José Eduardo Franco falava há dias à CNN Portugal sobre a “ligação estratégica de Putin à religião. Ele percebe que o nacionalismo não pode ser afirmado sem Deus. O religioso é sempre uma espécie de cimento que une as pessoas”. Com efeito, a herança histórica do ateísmo ajudou Putin a abrir os olhos e compreender porque “faliu o projecto soviético de criar um império sem Deus”.
Mas talvez o problema da Rússia tenha sido sempre a sua vastidão territorial, como José Milhazes faz questão de nos recordar através do filósofo Nikolai Berdiáev: “O panorama da alma russa corresponde ao panorama da Rússia, a mesma falta de limites, falta de formas, alcançando a infinidade”.

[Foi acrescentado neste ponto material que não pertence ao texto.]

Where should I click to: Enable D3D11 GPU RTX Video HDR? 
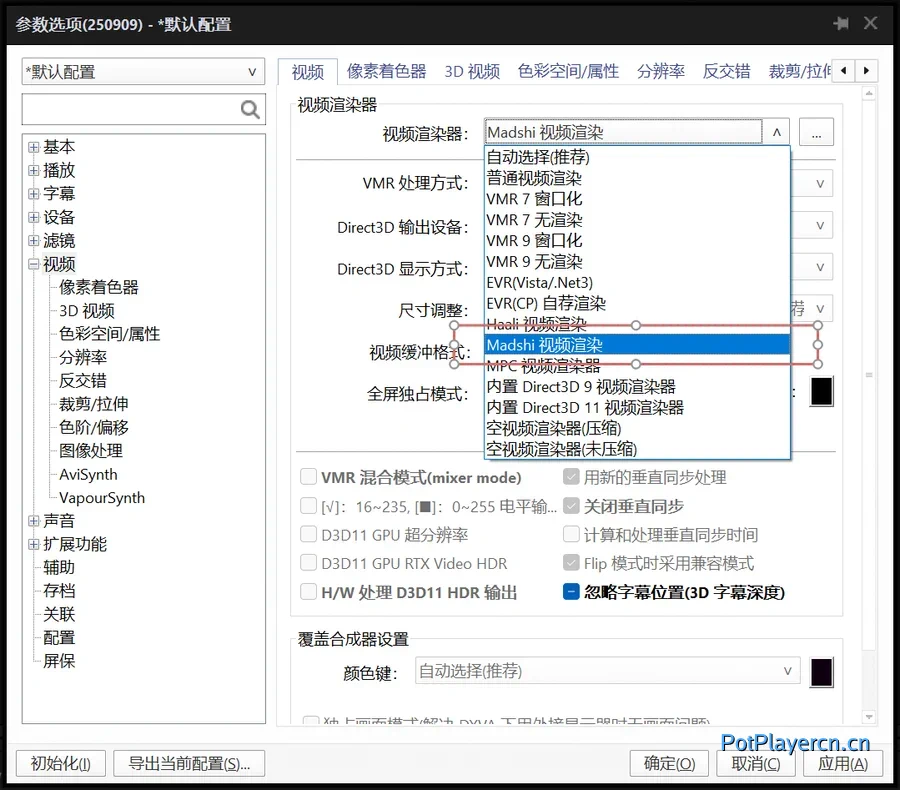[309, 563]
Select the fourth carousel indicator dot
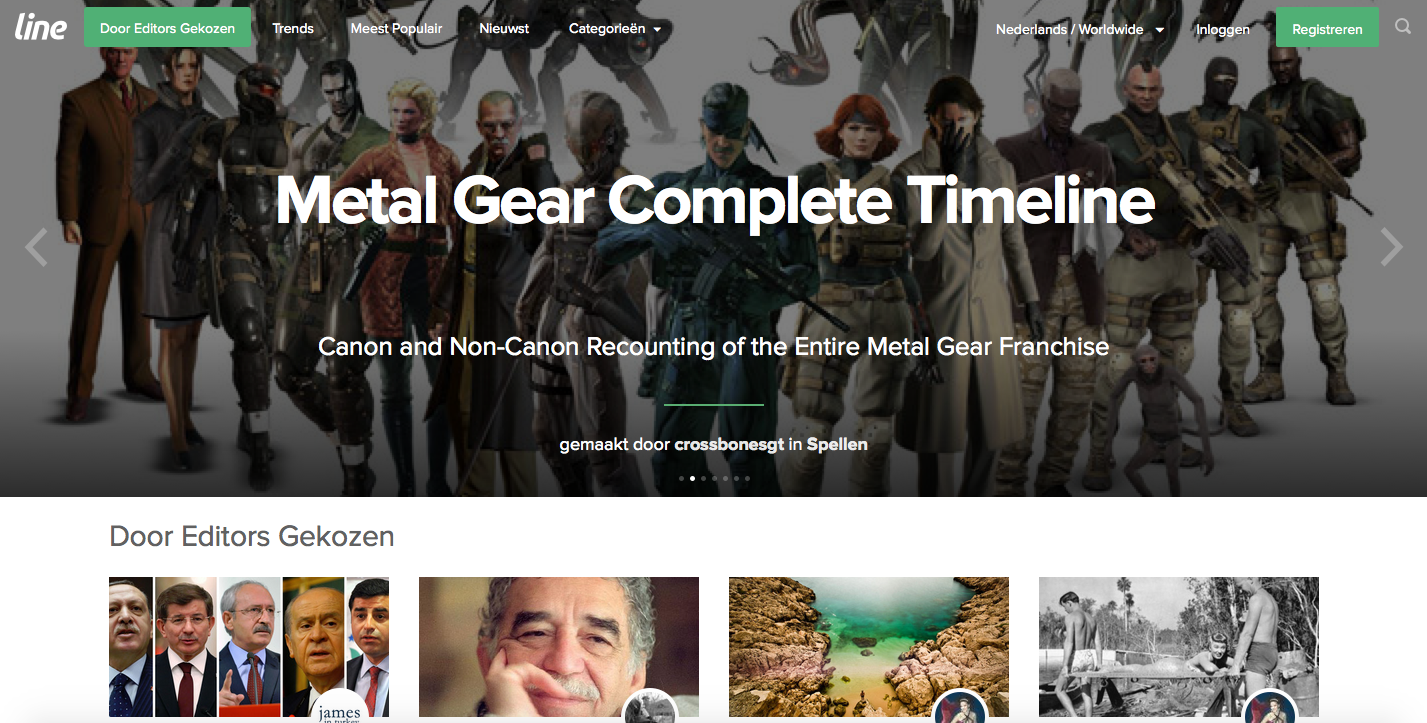The width and height of the screenshot is (1427, 723). [x=714, y=478]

Entretanto, o portal 7 Margens afirma que “Mais de 500 teólogos, presbíteros e académicos de todo o mundo e de várias denominações cristãs, na grande maioria ortodoxos, já assinaram um texto, sob o título “uma Declaração sobre o Ensino do ‘Mundo Russo’ (Russkii Mir)”, no qual criticam de forma dura “a invasão russa da Ucrânia em 24 de fevereiro de 2022”, apresentando-a como “uma ameaça histórica para um povo de tradição cristã ortodoxa”. E a condenação é dura: “Rejeitamos a heresia do ‘mundo russo’ e as ações vergonhosas do governo da Rússia ao desencadear a guerra contra a Ucrânia que flui desse ensinamento vil e indefensável com a conivência da Igreja Ortodoxa Russa, como profundamente não-ortodoxa, não-cristã e contra a humanidade.”
Durante a pandemia falou-se tanto no “vírus chinês” que andámos distraídos com o russo. Mas este parece ser bem mais perigoso e destrutivo, até porque invoca o nome de Deus em vão.